In Asia alone, 150 million people will retire in the next decade and tens of millions more will start college. Old and young, they will be massive buyers of everything from advanced medical equipment and telemedicine services to online entertainment. Their governments are investing tens of billions in telecommunications, energy and power grids, and hospitals. Trade policy should make sure that a lot of this goes to buy American technologies and services, using the WTO’s Doha Round or a series of sectoral agreements among the big countries. Success will bring a doubling of exports in range.

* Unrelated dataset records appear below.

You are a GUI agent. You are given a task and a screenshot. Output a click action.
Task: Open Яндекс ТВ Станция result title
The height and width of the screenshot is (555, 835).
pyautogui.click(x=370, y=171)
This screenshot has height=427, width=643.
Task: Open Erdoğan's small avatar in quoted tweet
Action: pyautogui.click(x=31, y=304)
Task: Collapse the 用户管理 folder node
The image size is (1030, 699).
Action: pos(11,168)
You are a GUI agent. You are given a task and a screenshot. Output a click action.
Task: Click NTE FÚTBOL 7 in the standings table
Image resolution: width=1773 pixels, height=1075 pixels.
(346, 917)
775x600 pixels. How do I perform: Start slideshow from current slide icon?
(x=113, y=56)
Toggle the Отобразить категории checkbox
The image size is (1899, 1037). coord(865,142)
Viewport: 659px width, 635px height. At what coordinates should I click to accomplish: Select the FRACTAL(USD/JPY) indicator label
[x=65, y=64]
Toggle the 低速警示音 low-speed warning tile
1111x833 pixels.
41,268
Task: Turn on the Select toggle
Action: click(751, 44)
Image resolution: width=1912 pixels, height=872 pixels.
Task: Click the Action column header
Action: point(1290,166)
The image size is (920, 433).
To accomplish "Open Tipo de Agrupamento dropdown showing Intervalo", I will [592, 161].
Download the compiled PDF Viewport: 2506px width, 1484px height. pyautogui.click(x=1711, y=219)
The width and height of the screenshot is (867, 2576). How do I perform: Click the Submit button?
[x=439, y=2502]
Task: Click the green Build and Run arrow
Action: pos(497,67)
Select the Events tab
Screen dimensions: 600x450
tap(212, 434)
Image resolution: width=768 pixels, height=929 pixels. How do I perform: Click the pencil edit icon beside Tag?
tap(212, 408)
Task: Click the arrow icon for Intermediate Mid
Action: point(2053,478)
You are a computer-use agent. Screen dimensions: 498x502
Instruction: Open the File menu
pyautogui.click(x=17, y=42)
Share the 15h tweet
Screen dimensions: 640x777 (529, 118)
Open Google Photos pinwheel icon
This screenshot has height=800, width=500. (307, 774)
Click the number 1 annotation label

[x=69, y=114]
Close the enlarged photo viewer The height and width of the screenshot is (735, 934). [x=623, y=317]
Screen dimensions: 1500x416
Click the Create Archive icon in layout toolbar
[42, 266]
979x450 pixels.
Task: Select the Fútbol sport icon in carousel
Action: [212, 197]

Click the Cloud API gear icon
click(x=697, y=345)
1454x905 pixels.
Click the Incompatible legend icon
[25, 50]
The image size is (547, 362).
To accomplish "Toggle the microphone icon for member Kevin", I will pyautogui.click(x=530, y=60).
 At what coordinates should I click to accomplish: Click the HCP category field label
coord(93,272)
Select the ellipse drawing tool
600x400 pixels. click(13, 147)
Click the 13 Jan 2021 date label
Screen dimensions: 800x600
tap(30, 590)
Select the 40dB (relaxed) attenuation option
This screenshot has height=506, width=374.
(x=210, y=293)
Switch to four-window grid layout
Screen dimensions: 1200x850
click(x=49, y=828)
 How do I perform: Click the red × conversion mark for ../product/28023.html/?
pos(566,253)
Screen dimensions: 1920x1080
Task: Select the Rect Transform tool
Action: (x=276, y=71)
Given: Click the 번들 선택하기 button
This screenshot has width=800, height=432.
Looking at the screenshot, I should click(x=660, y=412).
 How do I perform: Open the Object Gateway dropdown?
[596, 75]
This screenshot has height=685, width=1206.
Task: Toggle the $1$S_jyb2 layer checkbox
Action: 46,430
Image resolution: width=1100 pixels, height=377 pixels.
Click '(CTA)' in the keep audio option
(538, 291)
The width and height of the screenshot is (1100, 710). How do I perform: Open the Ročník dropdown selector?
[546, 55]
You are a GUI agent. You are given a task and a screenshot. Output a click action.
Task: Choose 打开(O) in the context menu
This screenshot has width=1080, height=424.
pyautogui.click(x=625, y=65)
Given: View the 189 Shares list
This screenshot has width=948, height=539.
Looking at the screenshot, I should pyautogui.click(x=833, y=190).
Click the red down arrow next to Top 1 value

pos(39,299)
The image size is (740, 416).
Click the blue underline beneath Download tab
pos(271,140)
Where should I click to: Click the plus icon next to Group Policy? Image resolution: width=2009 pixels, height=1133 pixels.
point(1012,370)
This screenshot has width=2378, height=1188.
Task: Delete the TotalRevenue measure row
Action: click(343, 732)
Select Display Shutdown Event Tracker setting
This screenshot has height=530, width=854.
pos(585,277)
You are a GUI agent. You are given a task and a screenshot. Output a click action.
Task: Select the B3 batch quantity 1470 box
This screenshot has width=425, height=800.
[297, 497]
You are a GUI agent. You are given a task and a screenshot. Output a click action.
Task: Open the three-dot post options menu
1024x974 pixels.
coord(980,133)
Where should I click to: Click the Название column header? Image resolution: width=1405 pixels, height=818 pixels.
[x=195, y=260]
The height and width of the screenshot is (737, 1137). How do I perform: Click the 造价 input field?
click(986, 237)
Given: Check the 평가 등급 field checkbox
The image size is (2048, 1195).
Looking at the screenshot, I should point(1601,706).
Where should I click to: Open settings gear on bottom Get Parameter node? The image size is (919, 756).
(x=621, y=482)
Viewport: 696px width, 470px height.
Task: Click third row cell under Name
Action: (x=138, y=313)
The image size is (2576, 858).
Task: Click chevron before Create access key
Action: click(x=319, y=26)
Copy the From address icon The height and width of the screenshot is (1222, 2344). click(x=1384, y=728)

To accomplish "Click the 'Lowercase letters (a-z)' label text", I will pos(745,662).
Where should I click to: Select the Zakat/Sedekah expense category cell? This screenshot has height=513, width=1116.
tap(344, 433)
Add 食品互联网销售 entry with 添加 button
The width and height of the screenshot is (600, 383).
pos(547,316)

Such an agenda would be a challenge to negotiate abroad and to pass at home. But unlike old-school populism, it will move the country in the right direction — and unlike the inherited trade agenda, it is ambitious enough to meet the president’s export goal. In a country of newly thrifty families, waning appetite for stimulus and high hopes for recovery, it is the best path back — or forward — to confidence and health.
Edward Gresser is the director of the Trade and Global Markets Project at the Democratic Leadership Council.